Source: R/source_compete.R
bqr.Rd

MCMC sampling for Bayesian quantile regression. An asymmetric Laplace distribution is assumed for the errors, so the regression models targets the specified quantile. A g-prior is assumed for the regression coefficients.

Usage

bqr(
  y,
  X,
  tau = 0.5,
  X_test = X,
  psi = length(y),
  nsave = 1000,
  nburn = 1000,
  nskip = 0,
  verbose = TRUE
)

Arguments

y

n x 1 vector of observed counts

X

n x p matrix of predictors

tau

the target quantile (between zero and one)

X_test

n_test x p matrix of predictors for test data; default is the observed covariates X

psi

prior variance (g-prior)

nsave

number of MCMC iterations to save

nburn

number of MCMC iterations to discard

nskip

number of MCMC iterations to skip between saving iterations, i.e., save every (nskip + 1)th draw

verbose

logical; if TRUE, print time remaining

Value

a list with the following elements:

  • coefficients the posterior mean of the regression coefficients

  • fitted.values the estimated tauth quantile at test points X_test

  • post_theta: nsave x p samples from the posterior distribution of the regression coefficients

  • post_ypred: nsave x n_test samples from the posterior predictive distribution at test points X_test

  • model: the model fit (here, bqr)

as well as the arguments passed

Note

The asymmetric Laplace distribution is advantageous because it links the regression model (X%*%theta) to a pre-specified quantile (tau).

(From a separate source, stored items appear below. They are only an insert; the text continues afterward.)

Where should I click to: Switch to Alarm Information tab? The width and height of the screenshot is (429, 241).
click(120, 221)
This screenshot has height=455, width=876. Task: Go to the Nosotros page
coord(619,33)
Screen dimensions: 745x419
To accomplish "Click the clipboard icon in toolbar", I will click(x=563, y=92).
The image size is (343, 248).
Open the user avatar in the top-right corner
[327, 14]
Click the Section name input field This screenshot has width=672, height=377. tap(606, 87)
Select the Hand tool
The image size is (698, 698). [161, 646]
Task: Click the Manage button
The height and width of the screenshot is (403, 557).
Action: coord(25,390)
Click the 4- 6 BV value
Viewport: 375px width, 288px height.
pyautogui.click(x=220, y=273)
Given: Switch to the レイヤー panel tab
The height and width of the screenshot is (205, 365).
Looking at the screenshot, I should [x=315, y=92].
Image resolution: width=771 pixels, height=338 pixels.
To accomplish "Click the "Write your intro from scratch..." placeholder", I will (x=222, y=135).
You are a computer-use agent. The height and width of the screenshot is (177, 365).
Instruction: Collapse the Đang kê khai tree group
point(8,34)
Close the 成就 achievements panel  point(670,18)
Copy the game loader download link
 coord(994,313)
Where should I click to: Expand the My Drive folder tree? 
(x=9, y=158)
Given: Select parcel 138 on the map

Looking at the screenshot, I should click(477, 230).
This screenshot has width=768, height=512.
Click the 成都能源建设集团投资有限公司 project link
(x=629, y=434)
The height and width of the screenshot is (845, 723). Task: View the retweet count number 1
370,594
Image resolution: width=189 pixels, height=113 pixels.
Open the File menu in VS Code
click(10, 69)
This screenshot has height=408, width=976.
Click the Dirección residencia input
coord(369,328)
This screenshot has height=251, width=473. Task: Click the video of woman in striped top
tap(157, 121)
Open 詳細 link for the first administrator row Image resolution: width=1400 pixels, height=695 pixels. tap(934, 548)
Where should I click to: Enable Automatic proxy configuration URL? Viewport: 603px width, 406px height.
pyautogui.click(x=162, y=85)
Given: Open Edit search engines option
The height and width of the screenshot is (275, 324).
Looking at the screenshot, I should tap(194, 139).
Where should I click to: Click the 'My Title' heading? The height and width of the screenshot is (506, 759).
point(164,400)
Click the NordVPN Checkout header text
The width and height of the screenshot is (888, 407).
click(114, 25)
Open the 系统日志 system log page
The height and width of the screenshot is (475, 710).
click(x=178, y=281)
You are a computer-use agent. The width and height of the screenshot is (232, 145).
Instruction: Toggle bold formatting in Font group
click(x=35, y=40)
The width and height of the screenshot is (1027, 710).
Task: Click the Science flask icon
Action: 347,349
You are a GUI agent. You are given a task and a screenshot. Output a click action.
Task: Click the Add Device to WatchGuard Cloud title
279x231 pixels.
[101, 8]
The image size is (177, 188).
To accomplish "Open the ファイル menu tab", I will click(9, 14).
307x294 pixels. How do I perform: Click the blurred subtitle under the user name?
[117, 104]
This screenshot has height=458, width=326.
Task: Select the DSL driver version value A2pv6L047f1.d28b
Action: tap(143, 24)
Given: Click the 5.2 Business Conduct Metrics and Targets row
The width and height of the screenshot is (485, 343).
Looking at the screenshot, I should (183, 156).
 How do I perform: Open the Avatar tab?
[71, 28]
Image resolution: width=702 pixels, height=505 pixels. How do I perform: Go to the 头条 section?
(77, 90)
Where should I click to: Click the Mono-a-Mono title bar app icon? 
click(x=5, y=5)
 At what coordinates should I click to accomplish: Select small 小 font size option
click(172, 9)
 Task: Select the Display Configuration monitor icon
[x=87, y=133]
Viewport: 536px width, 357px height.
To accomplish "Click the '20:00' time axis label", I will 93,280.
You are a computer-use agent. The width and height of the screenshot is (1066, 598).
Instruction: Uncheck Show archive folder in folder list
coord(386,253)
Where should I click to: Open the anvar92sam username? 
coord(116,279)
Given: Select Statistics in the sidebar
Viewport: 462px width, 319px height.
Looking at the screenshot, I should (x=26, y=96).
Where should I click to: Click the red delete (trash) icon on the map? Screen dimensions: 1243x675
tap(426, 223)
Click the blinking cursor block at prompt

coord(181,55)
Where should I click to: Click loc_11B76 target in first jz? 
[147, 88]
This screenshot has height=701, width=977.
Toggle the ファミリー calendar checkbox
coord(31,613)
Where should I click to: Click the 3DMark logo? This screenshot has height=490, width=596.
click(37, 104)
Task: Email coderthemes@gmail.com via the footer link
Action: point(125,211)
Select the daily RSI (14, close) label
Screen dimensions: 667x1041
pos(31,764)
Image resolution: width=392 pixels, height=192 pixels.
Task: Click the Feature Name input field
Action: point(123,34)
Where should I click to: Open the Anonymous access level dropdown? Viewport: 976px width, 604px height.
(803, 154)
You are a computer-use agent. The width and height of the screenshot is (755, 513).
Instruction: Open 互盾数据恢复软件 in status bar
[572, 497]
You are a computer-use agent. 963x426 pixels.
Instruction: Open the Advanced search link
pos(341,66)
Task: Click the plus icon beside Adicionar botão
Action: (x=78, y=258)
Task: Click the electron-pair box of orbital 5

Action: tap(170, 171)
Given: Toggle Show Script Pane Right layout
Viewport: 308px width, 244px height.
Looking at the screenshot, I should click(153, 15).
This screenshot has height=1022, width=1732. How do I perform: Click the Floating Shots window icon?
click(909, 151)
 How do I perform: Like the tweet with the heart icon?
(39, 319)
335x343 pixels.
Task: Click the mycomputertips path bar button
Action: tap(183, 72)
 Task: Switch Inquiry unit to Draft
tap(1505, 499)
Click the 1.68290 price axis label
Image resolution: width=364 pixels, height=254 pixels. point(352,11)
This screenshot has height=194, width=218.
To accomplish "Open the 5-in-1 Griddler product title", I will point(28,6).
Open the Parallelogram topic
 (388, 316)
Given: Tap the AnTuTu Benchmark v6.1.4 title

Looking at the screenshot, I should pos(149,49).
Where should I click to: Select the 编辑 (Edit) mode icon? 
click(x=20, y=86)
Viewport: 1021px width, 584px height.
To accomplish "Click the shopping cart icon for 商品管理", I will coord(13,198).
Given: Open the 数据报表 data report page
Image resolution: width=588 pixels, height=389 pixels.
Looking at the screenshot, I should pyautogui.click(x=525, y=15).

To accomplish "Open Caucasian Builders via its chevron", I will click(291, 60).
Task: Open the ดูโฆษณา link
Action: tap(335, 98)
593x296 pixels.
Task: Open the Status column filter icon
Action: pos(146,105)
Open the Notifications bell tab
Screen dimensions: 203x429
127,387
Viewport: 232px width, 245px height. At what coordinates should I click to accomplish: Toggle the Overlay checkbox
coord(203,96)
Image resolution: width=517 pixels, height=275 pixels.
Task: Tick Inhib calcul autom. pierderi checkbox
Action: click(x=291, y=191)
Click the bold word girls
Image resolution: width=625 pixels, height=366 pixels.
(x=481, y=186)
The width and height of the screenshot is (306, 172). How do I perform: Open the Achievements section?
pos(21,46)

However, it is often a poor model for observed data, and the semiparametric version sbqr is recommended in general.

Examples

# Simulate some heteroskedastic data (no transformation):
dat = simulate_tlm(n = 100, p = 5, g_type = 'box-cox', heterosked = TRUE, lambda = 1)
y = dat$y; X = dat$X # training data
y_test = dat$y_test; X_test = dat$X_test # testing data

# Target this quantile:
tau = 0.05

# Fit the Bayesian quantile regression model:
fit = bqr(y = y, X = X, tau = tau, X_test = X_test)
#> [1] "0 seconds remaining"
#> [1] "Total time:  0 seconds"
names(fit) # what is returned
#>  [1] "coefficients"  "fitted.values" "post_theta"    "post_ypred"   
#>  [5] "model"         "y"             "X"             "X_test"       
#>  [9] "psi"           "tau"          

# Posterior predictive checks on testing data: empirical CDF
y0 = sort(unique(y_test))
plot(y0, y0, type='n', ylim = c(0,1),
     xlab='y', ylab='F_y', main = 'Posterior predictive ECDF')
temp = sapply(1:nrow(fit$post_ypred), function(s)
  lines(y0, ecdf(fit$post_ypred[s,])(y0), # ECDF of posterior predictive draws
        col='gray', type ='s'))
lines(y0, ecdf(y_test)(y0),  # ECDF of testing data
     col='black', type = 's', lwd = 3)


# The posterior predictive checks usually do not pass!
# try ?sbqr instead...